The only written agreement in connection with the $750 loan before the Court is a Loan Agreement and Promissory Note ("Loan Agreement") produced by Defendants. This Loan Agreement bears Plaintiff's electronic signature and indicates that ESL agreed to loan Plaintiff $750 on December 27, 2010 and that the loan was due on January 18, 2011. (Dkt. No. 19, Ex.
A.) The Loan Agreement includes Plaintiff's banking information, which Defendants redacted to protect Plaintiff's privacy. (Dkt. No. 30 ¶ 3.)
The Loan Agreement provides that Plaintiff authorizes ESL "to initiate an ACH debit entry to [Plaintiff's] deposit account indicated below for the total amount due and owing under this Loan Agreement on the Payment Date." (Dkt. No. 19, Ex. A.) Above Plaintiff's name is a provision stating that "[b]y electronically signing this Agreement, You acknowledge that You have read, understood, and agree to all of the terms and conditions of this Agreement." (Id.)
The Loan Agreement also contains an arbitration provision that states, with all emphasis as set forth in the agreement, as follows:
This Arbitration Provision is made pursuant to a transaction involving interstate commerce and shall be governed by the Federal Arbitration Act (the "FAA"). If a final non-appealable judgment of a court having jurisdiction over this transaction finds, for any reason, that the FAA does not apply to this transaction, then Our agreement to arbitrate shall be governed by the arbitration law of the State of Delaware.If any of this Arbitration Provision is held invalid, the remainder shall remain in effect..You and We agree that any and all claims between You and Us, or any claims arising from or relating to this Loan, or any other loan You previously or may later obtain from Us, regarding collection of the Loan, or alleging fraud or misrepresentation, shall be resolved by binding arbitration. Such arbitration shall be conducted under the rules and procedures of the National Arbitration Forum ("NAF") in effect at the time the claim is filed as appropriate. This agreement to arbitrate shall apply no matter by whom or against whom any claim is filed.YOU AND WE WOULD HAVE HAD AN OPPORTUNITY TO LITIGATE DISPUTES THROUGH A COURT AND HAVE A JUDGE OR JURY DECIDE THE DISPUTES BUT HAVE AGREED INSTEAD TO RESOLVE DISPUTES THROUGH BINDING ARBITRATION. YOU ACKNOWLEDGE AND AGREE THAT BY ENTERING INTO THIS AGREEMENT TO ARBITRATE DISPUTES YOU ARE GIVING UP YOUR RIGHT TO HAVE A TRIAL BY JURY TO RESOLVE OR TO HAVE A COURT RESOLVE ANY AND ALL CLAIMS, DISPUTES OR CONTROVERSIES ALLEGED AGAINST US OR RELATED THIRD PARTIES.
(Id.) The agreement also includes a provision allowing Plaintiff to opt-out of the arbitration agreement within a week after submitting his loan application.

Source data ▸
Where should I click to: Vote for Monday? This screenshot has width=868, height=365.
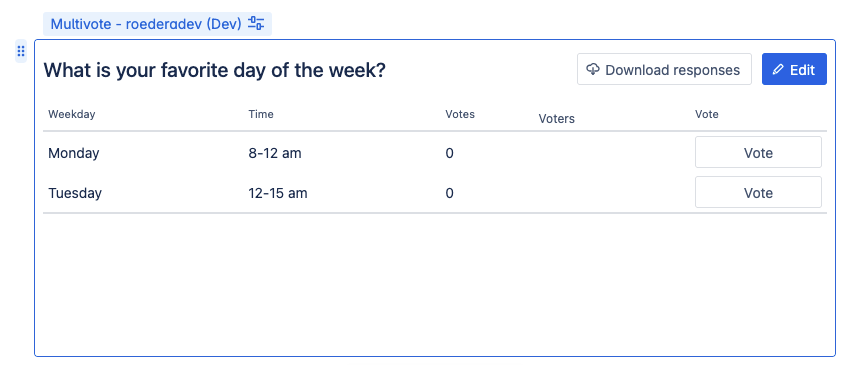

Given instruction ▸
Decide whether each statement agrees with the loan agreement excerpt above. Answer yes or no for each and quote the deciding words.
1. The loan was due on January 18, 2011.
2. Arbitration is to follow the rules of the American Arbitration Association.
3. Plaintiff could opt out of the arbitration agreement within a month after submitting the loan application.

Exercise response ▸
1. Yes: "the loan was due on January 18, 2011"
2. No: "conducted under the rules and procedures of the National Arbitration Forum ("NAF")"
3. No: "within a week after submitting his loan application"